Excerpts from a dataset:

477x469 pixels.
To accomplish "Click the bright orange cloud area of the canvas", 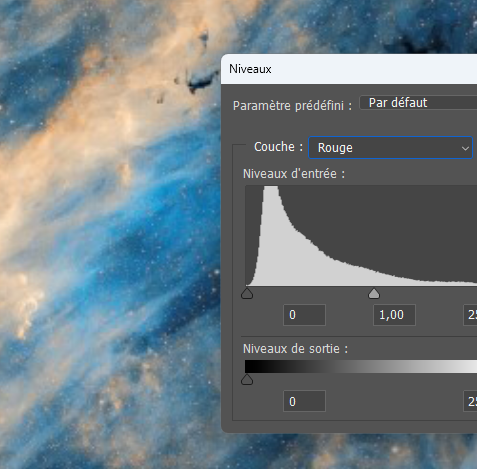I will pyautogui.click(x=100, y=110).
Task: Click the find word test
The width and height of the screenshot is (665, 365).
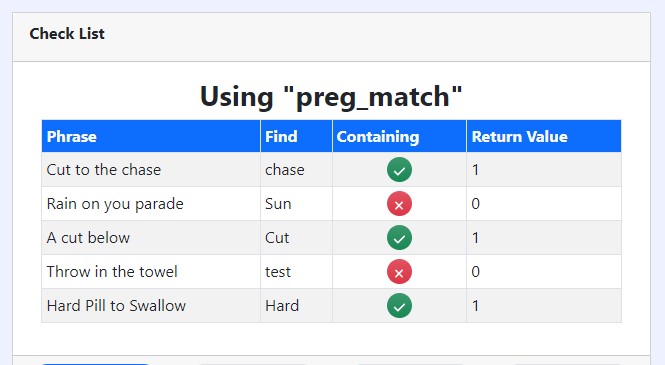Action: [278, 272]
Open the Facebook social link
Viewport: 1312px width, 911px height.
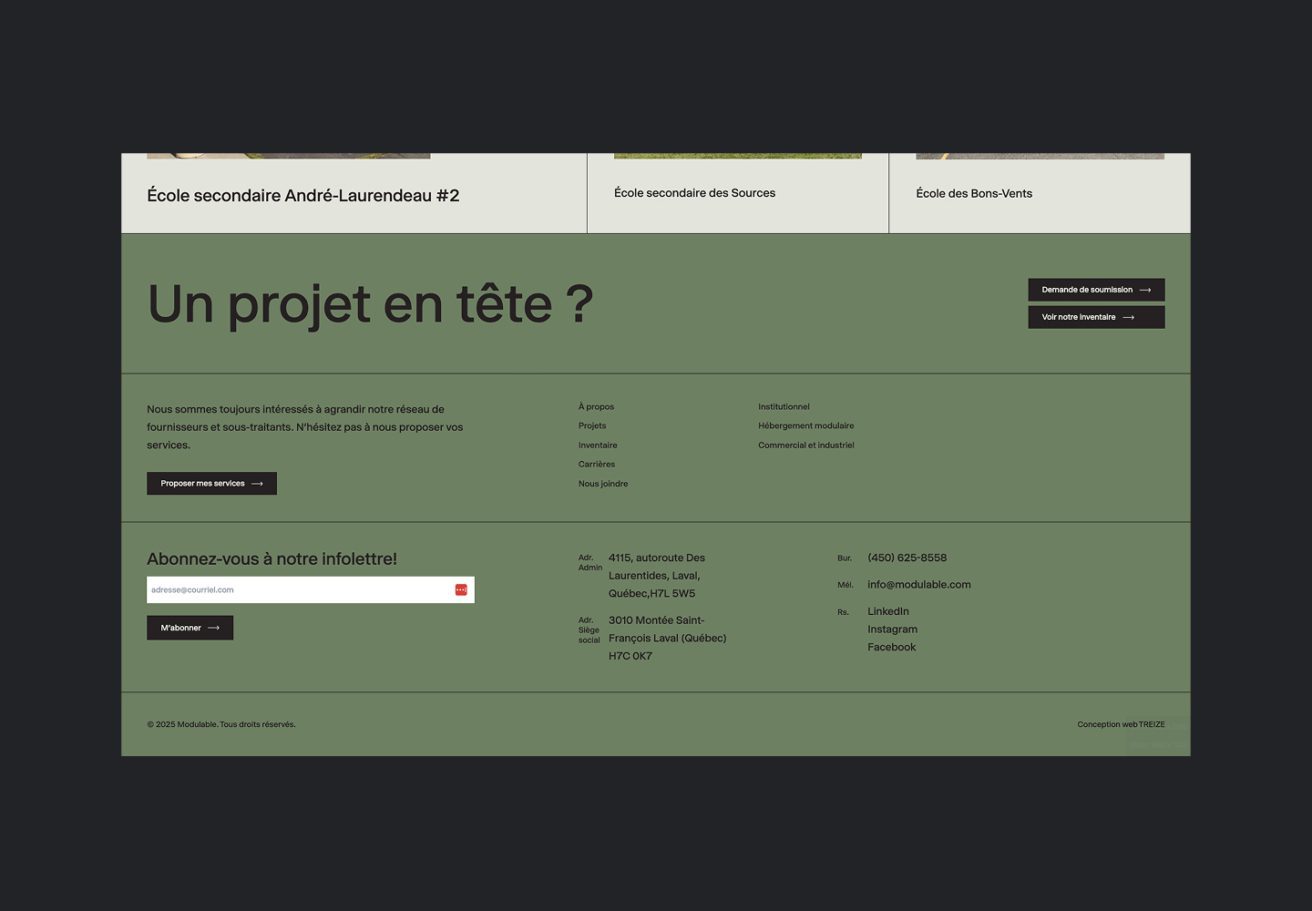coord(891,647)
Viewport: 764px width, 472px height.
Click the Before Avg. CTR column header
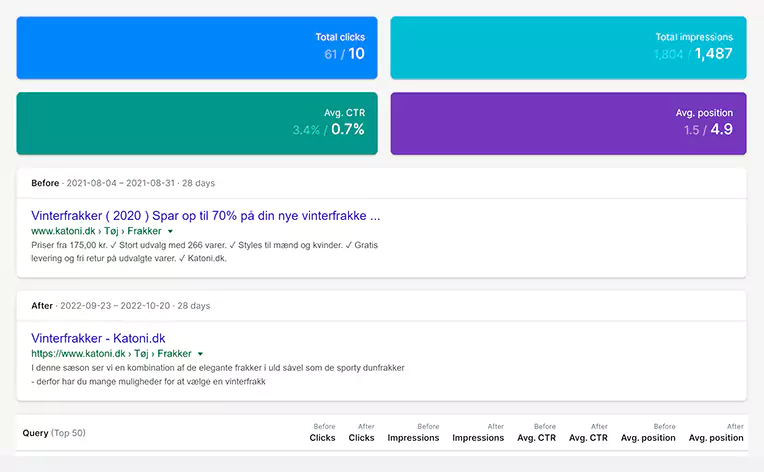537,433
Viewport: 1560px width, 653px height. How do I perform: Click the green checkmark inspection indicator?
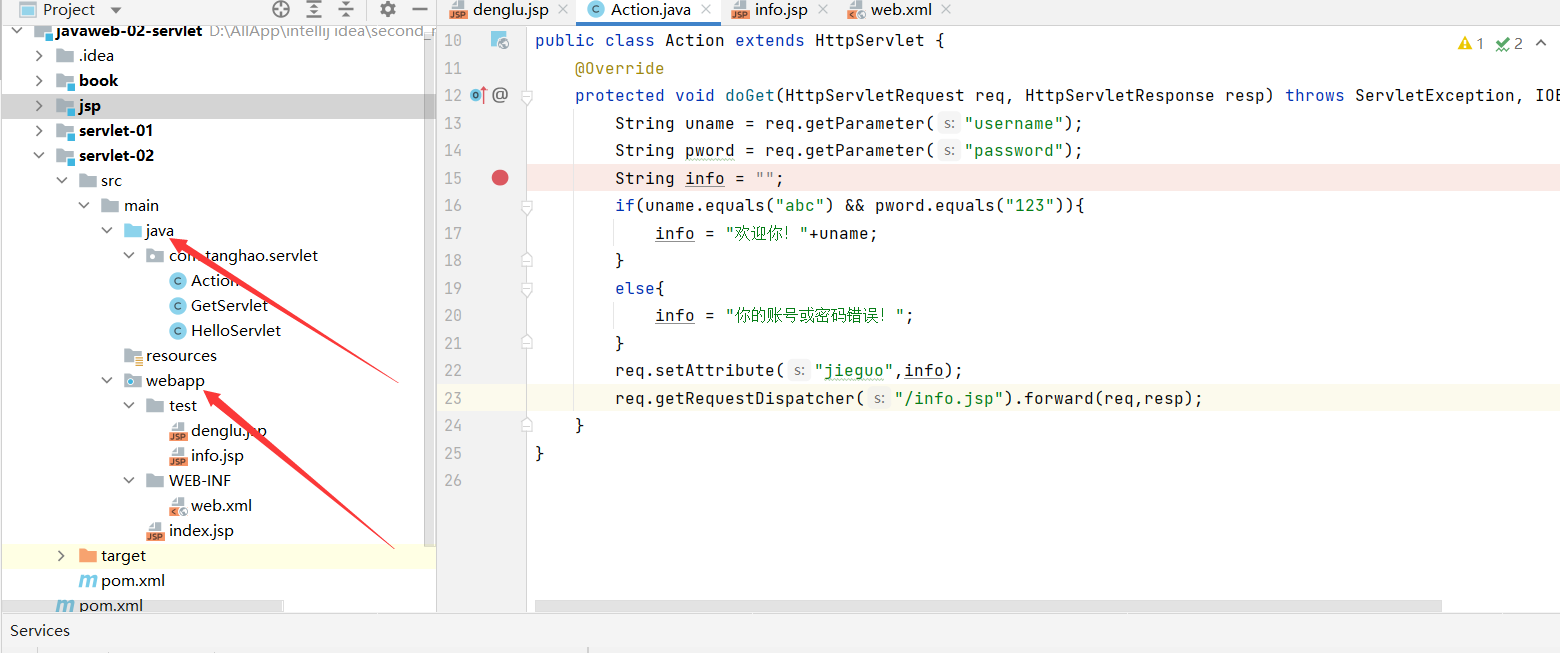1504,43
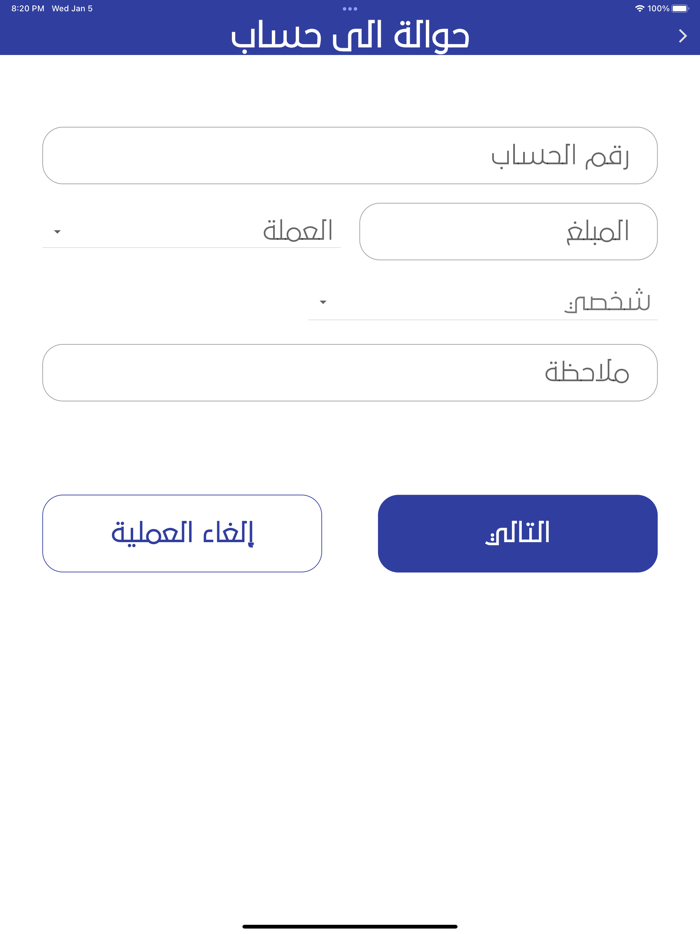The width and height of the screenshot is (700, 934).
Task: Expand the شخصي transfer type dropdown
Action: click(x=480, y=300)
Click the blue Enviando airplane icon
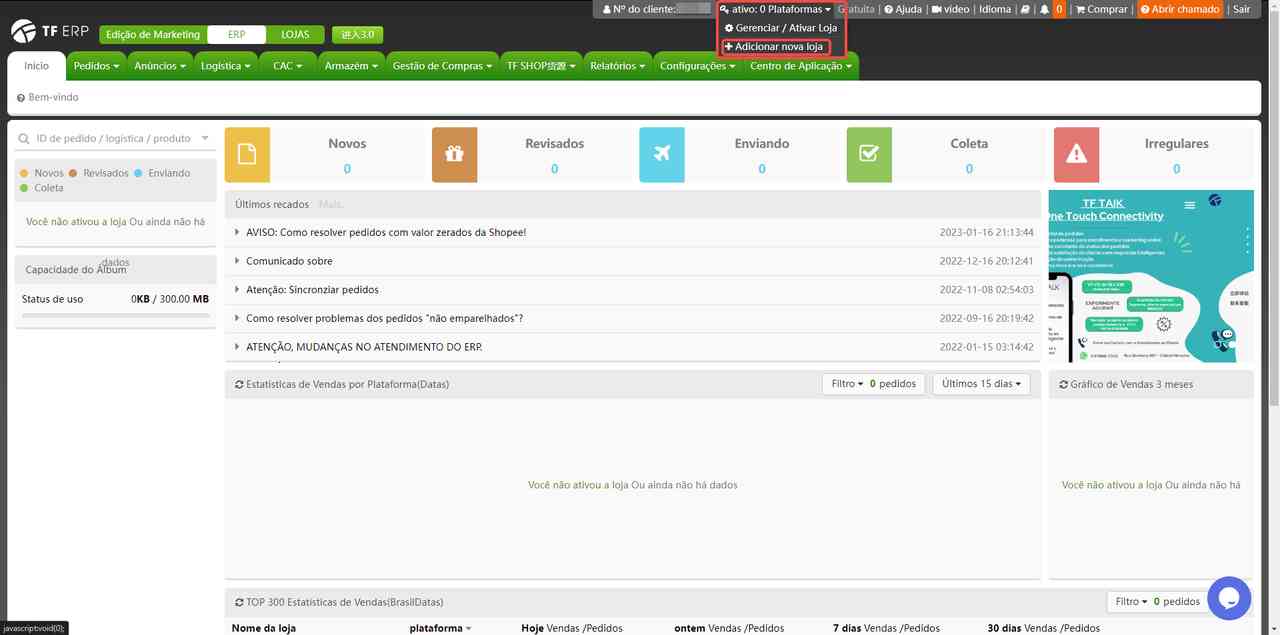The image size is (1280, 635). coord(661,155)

WHAT YOU SHOULD DO:
Return only the lines from the line containing "Viewport: 764px width, 472px height." through the last line of the records above, both ends included, exactly as written, leaving pictures out.

RESPONSE AREA:
Viewport: 764px width, 472px height.
Click the Before Avg. CTR column header
537,433
Viewport: 1560px width, 653px height. How do I perform: Click the green checkmark inspection indicator?
1504,43
The width and height of the screenshot is (700, 934).
Task: Expand the شخصي transfer type dropdown
Action: click(x=480, y=300)
Click the blue Enviando airplane icon
The image size is (1280, 635). coord(661,155)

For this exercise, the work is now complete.